Exercise details:
Give back the line below containing "[Chủ động điều" and every later line, exactly.

Excerpts from a dataset:
━━━━━━━━━━━━━━━━━━━━
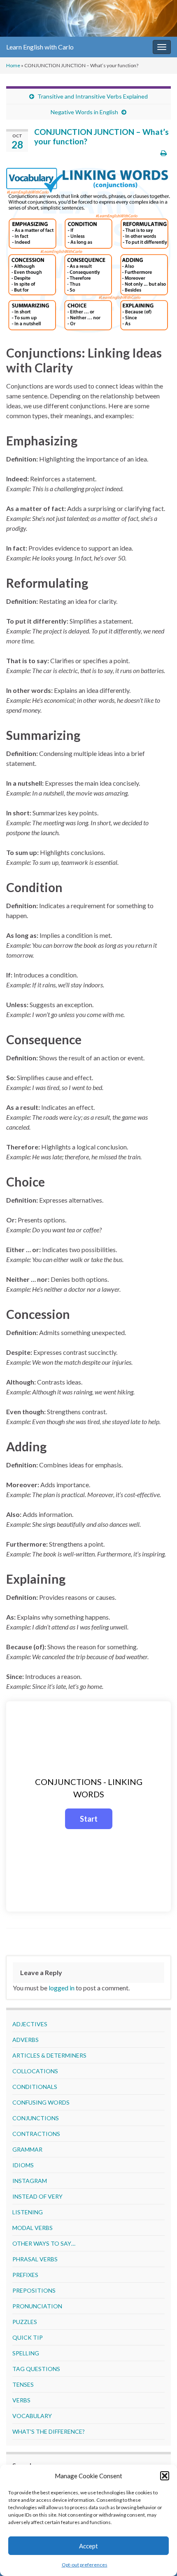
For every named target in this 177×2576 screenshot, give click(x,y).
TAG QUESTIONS (36, 2368)
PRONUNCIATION (37, 2306)
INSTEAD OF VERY (37, 2196)
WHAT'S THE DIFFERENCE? (48, 2431)
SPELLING (25, 2353)
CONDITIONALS (34, 2086)
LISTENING (27, 2212)
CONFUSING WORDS (41, 2102)
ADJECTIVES (29, 2023)
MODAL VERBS (32, 2227)
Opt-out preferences (84, 2565)
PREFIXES (25, 2274)
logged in (62, 1988)
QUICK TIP (27, 2337)
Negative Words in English (84, 111)
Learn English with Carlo (40, 47)
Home (13, 65)
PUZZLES (24, 2321)
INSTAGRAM (29, 2180)
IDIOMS (23, 2165)
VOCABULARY (32, 2415)
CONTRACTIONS (36, 2133)
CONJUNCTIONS (35, 2118)
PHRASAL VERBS (35, 2259)
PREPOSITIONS (34, 2290)
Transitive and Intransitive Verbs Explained (92, 96)
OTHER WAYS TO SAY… (43, 2243)
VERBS (21, 2400)
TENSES (23, 2384)
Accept (88, 2546)
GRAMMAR (27, 2149)
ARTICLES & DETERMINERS (49, 2055)
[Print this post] (164, 153)
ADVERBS (25, 2039)
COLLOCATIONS (35, 2070)
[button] (165, 2476)
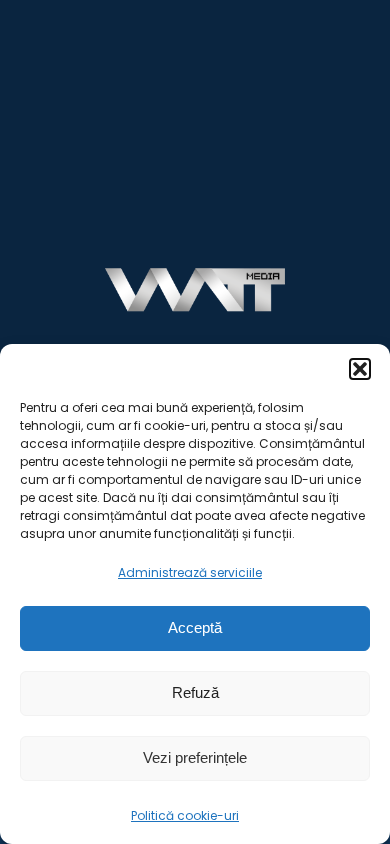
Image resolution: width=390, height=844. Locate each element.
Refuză (195, 692)
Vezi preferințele (195, 757)
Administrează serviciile (190, 572)
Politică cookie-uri (185, 815)
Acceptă (195, 627)
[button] (360, 369)
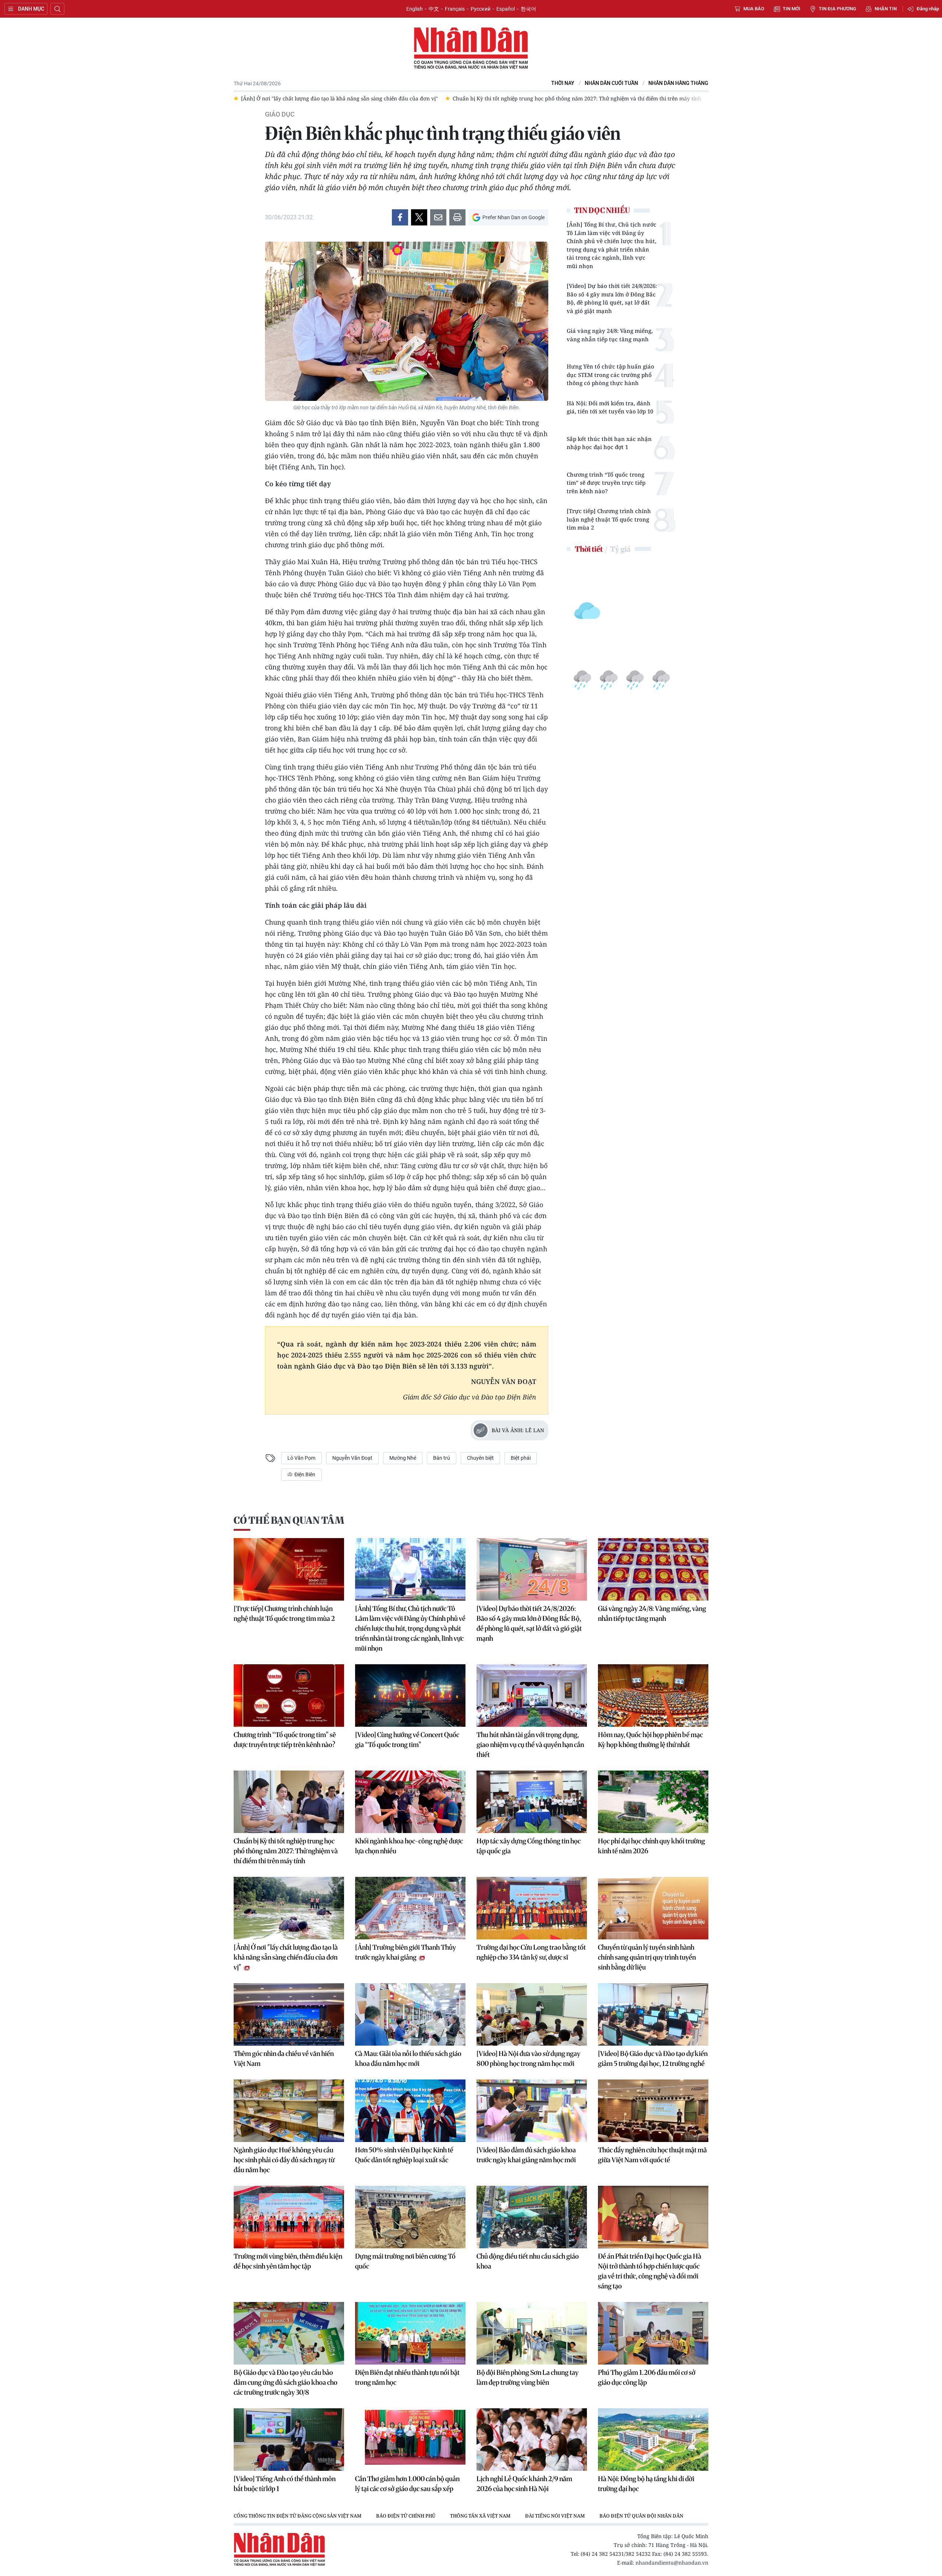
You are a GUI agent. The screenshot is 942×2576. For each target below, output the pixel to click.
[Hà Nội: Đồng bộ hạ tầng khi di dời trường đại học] (653, 2439)
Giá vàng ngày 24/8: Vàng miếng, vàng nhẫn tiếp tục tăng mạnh (610, 335)
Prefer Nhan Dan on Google (513, 217)
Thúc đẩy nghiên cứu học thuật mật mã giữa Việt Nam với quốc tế (652, 2155)
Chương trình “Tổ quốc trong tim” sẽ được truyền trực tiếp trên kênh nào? (606, 483)
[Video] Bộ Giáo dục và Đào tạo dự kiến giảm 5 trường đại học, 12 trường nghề (653, 2058)
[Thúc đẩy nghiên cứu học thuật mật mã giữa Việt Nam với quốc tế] (653, 2110)
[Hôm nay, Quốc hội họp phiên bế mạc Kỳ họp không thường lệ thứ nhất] (653, 1695)
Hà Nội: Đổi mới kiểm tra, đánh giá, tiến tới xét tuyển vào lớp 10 (610, 407)
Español (505, 9)
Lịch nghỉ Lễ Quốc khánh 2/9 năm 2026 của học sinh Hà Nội (524, 2483)
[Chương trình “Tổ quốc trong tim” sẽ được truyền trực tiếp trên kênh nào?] (289, 1695)
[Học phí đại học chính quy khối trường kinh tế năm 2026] (653, 1802)
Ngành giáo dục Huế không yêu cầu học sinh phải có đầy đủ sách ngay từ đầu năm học (284, 2160)
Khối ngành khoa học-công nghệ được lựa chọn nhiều (409, 1846)
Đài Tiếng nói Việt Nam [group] (555, 2515)
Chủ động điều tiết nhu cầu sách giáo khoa (528, 2261)
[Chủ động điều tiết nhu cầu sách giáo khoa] (532, 2217)
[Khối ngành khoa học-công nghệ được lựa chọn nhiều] (410, 1802)
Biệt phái (521, 1458)
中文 (434, 9)
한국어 (528, 9)
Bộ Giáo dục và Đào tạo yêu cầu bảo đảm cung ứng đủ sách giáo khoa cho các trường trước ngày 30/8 (285, 2382)
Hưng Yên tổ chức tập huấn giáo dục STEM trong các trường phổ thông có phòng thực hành (610, 375)
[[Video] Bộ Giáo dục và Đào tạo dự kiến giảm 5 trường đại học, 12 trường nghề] (653, 2014)
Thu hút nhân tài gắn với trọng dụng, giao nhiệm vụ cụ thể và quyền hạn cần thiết (530, 1744)
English (414, 9)
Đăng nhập (928, 8)
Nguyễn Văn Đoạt (352, 1458)
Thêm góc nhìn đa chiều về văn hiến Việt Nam (284, 2058)
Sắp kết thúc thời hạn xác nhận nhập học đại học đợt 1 (609, 443)
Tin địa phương (837, 8)
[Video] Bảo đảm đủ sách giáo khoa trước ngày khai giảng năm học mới (526, 2155)
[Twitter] (419, 217)
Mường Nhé (402, 1458)
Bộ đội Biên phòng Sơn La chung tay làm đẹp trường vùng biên (527, 2377)
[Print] (457, 217)
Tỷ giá (620, 549)
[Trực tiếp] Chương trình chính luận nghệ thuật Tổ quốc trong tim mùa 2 (609, 519)
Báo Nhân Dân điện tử (471, 48)
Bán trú (441, 1458)
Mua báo (753, 8)
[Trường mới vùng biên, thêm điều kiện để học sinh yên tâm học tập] (289, 2217)
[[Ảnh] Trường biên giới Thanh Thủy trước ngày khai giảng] (410, 1908)
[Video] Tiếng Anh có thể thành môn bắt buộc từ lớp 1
━━━━━━━━━━━━━━━━━━━━
Task output:
[Chủ động điều tiết nhu cầu sách giáo khoa] (532, 2217)
[Khối ngành khoa học-công nghệ được lựa chọn nhiều] (410, 1802)
Biệt phái (521, 1458)
中文 (434, 9)
한국어 (528, 9)
Bộ Giáo dục và Đào tạo yêu cầu bảo đảm cung ứng đủ sách giáo khoa cho các trường trước ngày 30/8 (285, 2382)
Hưng Yên tổ chức tập huấn giáo dục STEM trong các trường phổ thông có phòng thực hành (610, 375)
[[Video] Bộ Giáo dục và Đào tạo dự kiến giảm 5 trường đại học, 12 trường nghề] (653, 2014)
Thu hút nhân tài gắn với trọng dụng, giao nhiệm vụ cụ thể và quyền hạn cần thiết (530, 1744)
English (414, 9)
Đăng nhập (928, 8)
Nguyễn Văn Đoạt (352, 1458)
Thêm góc nhìn đa chiều về văn hiến Việt Nam (284, 2058)
Sắp kết thúc thời hạn xác nhận nhập học đại học đợt 1 (609, 443)
Tin địa phương (837, 8)
[Video] Bảo đảm đủ sách giáo khoa trước ngày khai giảng năm học mới (526, 2155)
[Twitter] (419, 217)
Mường Nhé (402, 1458)
Bộ đội Biên phòng Sơn La chung tay làm đẹp trường vùng biên (527, 2377)
[Print] (457, 217)
Tỷ giá (620, 549)
[Trực tiếp] Chương trình chính luận nghệ thuật Tổ quốc trong tim mùa 2 (609, 519)
Báo Nhân Dân điện tử (471, 48)
Bán trú (441, 1458)
Mua báo (753, 8)
[Trường mới vùng biên, thêm điều kiện để học sinh yên tâm học tập] (289, 2217)
[[Ảnh] Trường biên giới Thanh Thủy trước ngày khai giảng] (410, 1908)
[Video] Tiếng Anh có thể thành môn bắt buộc từ lớp 1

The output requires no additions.